MONTPELIER, Vt. — Bobolinks, Savannah sparrows and eastern meadowlarks enrich our summers with their songs, but their populations continue to suffer long-term declines due to the loss in quantity and quality of their grassland habitat.

"These species continue to experience long-term population declines across the continent, and on Vermont's grasslands, especially in large fields and in open landscapes, there are opportunities to help," said Rosalind Renfrew, biologist for the Vermont Fish and Wildlife Department.

Landowners can make a difference by altering the times of year they mow fields.  Fish and Wildlife is encouraging landowners to help these beloved species by waiting to mow fields used by grassland birds, giving them a chance to rear their young.

"People maintain open, grassy fields in Vermont for a variety of reasons, from producing hay to providing pasture for grazing, to simply maintaining scenic beauty," said Renfrew, "For those who can afford it, the timing of mowing or brush hogging can be adjusted to allow grassland birds to successfully raise young."

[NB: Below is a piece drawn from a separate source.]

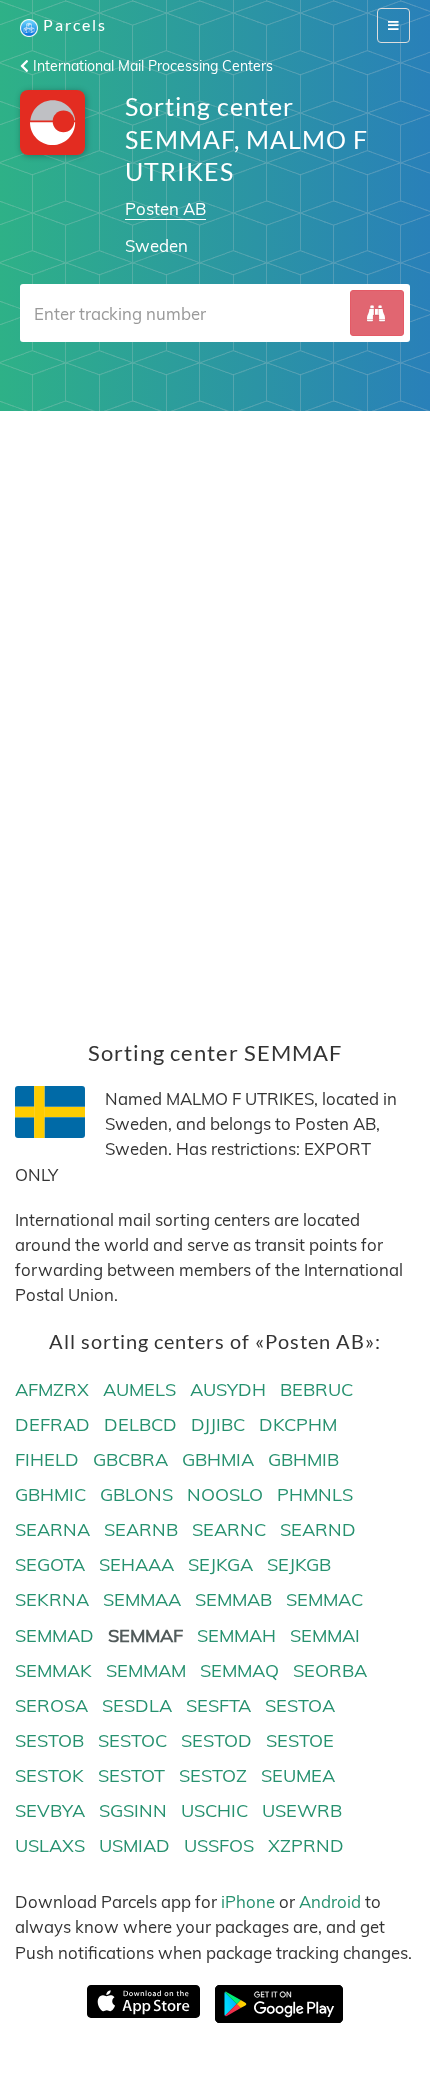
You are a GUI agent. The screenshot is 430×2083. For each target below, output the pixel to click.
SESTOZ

Bobolinks, Savannah sparrows, eastern meadowlarks and wild turkeys build nests right on the ground, among the grasses and wildflowers.  Deer fawns and other animals take refuge in grass fields, and other birds such as bluebirds, kestrels, whip-poor-wills, and northern harriers rely on grass fields for food.

According to Renfrew, landowners who do not need to mow for animal forage can accommodate nesting birds by cutting late in the summer, preferably after Aug. 1.

People concerned about invasive plants may choose to sometimes mow a portion of their field more frequently, to keep invasive plants in check. 

"The birds don't like fields dominated by invasives such as parsnip, bedstraw, chervil, and others any more than we do," says Renfrew.  "Mowing earlier and more frequently to control and prevent those species from going to seed can mean temporarily sacrificing the needs of the birds," said Renfrew, "but when it helps maintain habitat quality over the long term, it's worth it."

Landowners who face a loss of income from delaying mowing can apply for assistance through the Natural Resources Conservation Service or The Bobolink Project.